═════ Data rows ═════

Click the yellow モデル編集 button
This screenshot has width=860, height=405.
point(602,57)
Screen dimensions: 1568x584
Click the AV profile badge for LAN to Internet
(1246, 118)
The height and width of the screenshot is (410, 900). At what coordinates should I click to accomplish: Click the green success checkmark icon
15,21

═════
═════ Data rows ═════

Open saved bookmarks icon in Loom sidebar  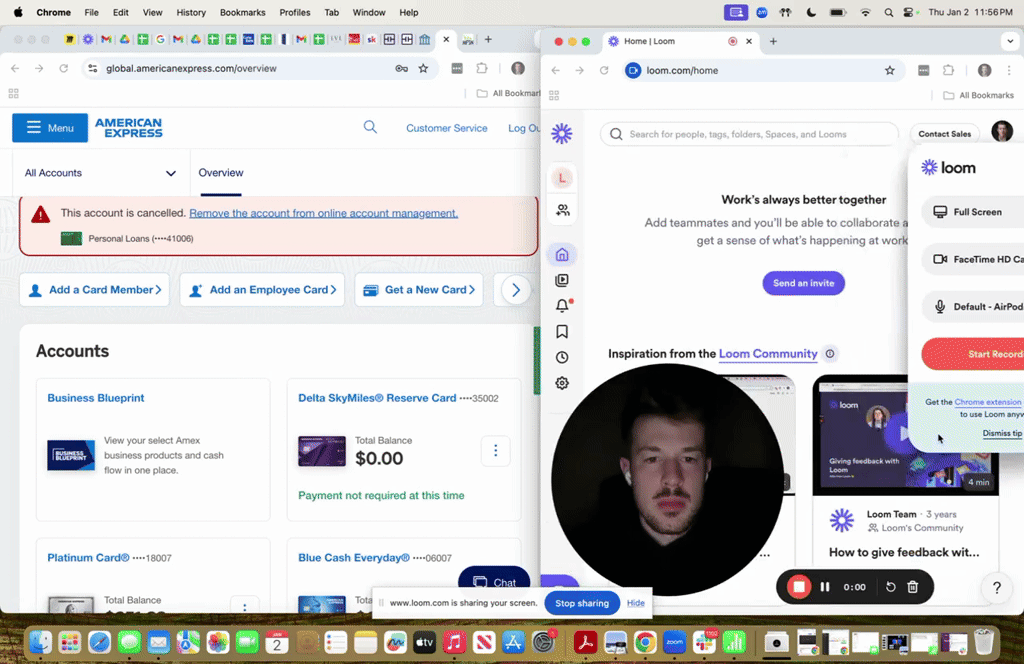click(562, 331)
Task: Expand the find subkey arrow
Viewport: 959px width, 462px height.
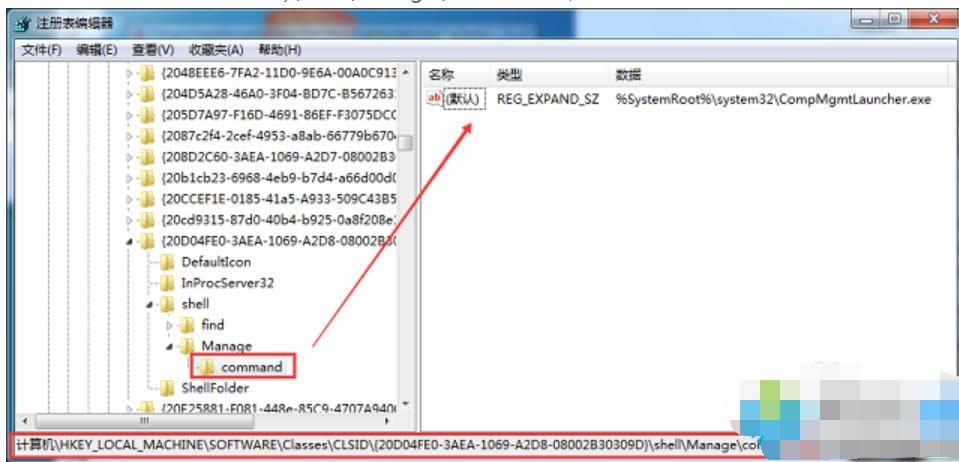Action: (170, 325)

═════
═════ Data rows ═════

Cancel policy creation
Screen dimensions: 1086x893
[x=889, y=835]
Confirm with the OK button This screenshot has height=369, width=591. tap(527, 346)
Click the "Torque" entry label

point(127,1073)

═════

§ Exercise details:
Transcribe the lines of the records verbatim, starting with the line that contains "Confirm with the" and going on through the line that contains "point(127,1073)".

§ Result of the task:
Confirm with the OK button This screenshot has height=369, width=591. tap(527, 346)
Click the "Torque" entry label

point(127,1073)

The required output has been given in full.